**Try it**
Because the pictures are not wanted, reproduce the rest of the records below exactly as they stand.

**Records to use**

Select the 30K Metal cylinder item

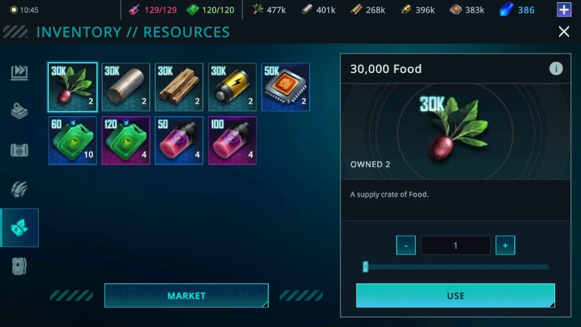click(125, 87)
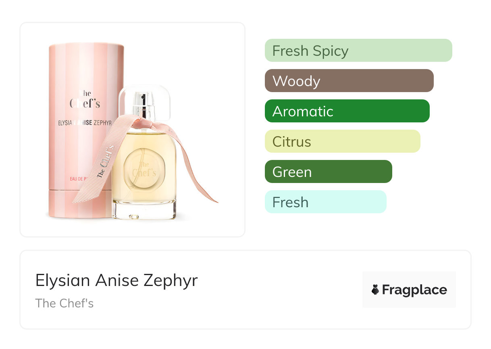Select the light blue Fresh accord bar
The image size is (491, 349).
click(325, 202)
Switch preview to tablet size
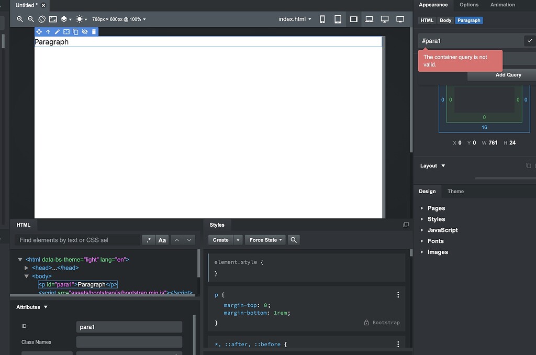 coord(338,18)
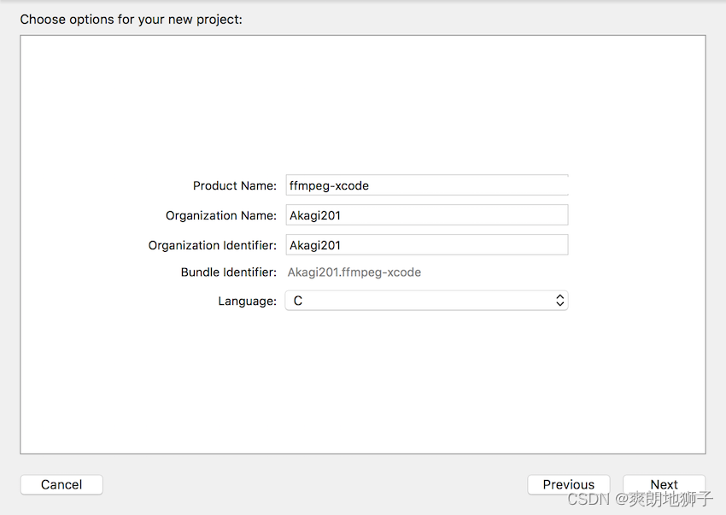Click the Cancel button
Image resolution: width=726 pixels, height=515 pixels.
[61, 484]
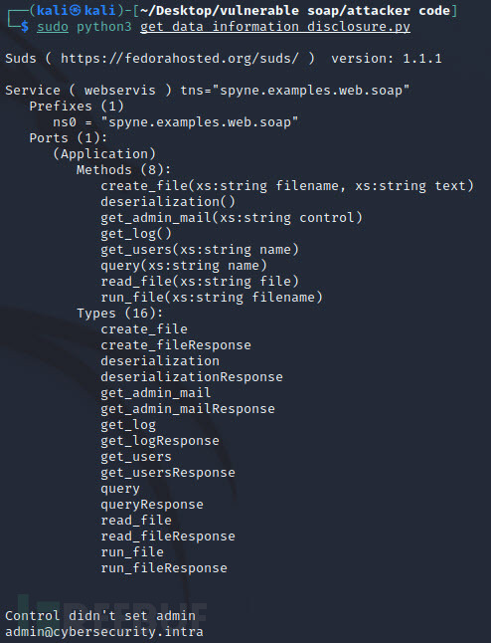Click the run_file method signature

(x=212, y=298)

**Answer to this problem**
Select the 30K Metal cylinder item

click(125, 87)
Select the light blue Fresh accord bar
The image size is (491, 349).
click(325, 202)
Switch preview to tablet size
 coord(338,18)
Click the Cancel button
Image resolution: width=726 pixels, height=515 pixels.
[61, 484]
Click the run_file method signature

(x=212, y=298)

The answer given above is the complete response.